Kalkan değil mızrak!..
Allah’tan uzun tatiller var ki, millet AKP’nin verdiği sözleri unutuyor. Daha doğrusu siyaset yalanlarının takibini yapamıyor!..
Böylece, 12 Eylül referandumu öncesindeki yoğun “gözyaşlı propaganda yalanları” serbest kalıyor ve; ne Kenan Evren’e ne de 12 Eylül 1980 darbesini yapanlara hesap sorulabiliyor.
“Daha çok demokrasi” ya da “ileri demokrasi” sözlerinin aksine de, üniversite öğrencilerine bile -başbakanı izinsiz protesto ettiler diye- hapis cezaları veriliyor.
Şimdi de karşımızda bir “füze kalkanı” sorunu var.
“Hedef ülke” yalanı...
Aslında buna sorun denemez. Çünkü, bir NATO üyesi olarak “verilen emirleri” uygulamak zorundayız.
Zorundayız da, yiğitliğe leke sürmemek için, seçmenlerimizin karşısında dik duruyormuş gibi yapıyoruz.

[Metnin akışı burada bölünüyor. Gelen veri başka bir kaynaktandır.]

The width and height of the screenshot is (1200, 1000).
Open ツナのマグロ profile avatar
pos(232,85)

Yani, “dik duruyoruz, dikleşmiyoruz!..”
Bu füze kalkanı denen şeyi kimse bilmiyor. Dünkü grup toplantısında bunu başbakan da itiraf etti.

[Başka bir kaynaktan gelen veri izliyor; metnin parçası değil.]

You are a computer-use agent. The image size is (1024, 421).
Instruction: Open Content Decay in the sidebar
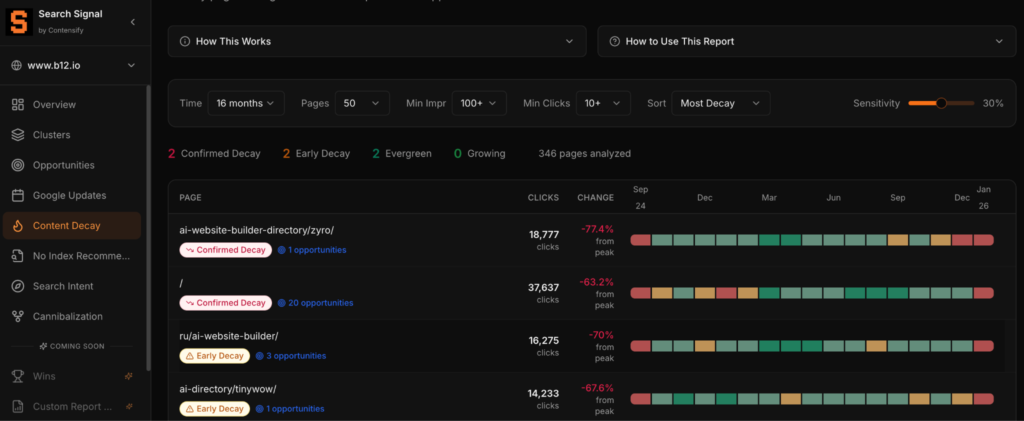click(72, 226)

E peki, öyleyse niçin bilgilendirmiyorsunuz?
Başbakan diyor ki, “Hedef ülke İran’dır, diye yazdırmadık. Bu bir başarıdır!..”
Laf ola beri gele. Tıpkı referandum öncesi lafları gibi.
Bugüne kadarki hiçbir NATO Zirvesi bildirisinde hedef ülke adı yazılmamış ki zaten!..
ABD “Kırmızı Kitabı” uygulanıyor..
Türkiye’de Bakanlar Kurulu toplanıp, “irtica” kelimesini tehdit listesinden çıkarırken, yandaş medya “Yaşasın, Milli Güvenlik Siyaset Belgesi denen şey değişti, Kırmızı Kitap baskısı artık yok” diye bayram ederken, Türkiye ABD’nin “Kırmızı Kitabını” uygulamaya koyuyor!..
Nedir o?
ABD’nin Milli Güvenlik Siyaset Belgesi.
Varşova Paktı olmadığı için artık NATO doğrudan bir ABD kurumu olmuştur. Eskiden de öyleydi ama örtülü biçimdeydi.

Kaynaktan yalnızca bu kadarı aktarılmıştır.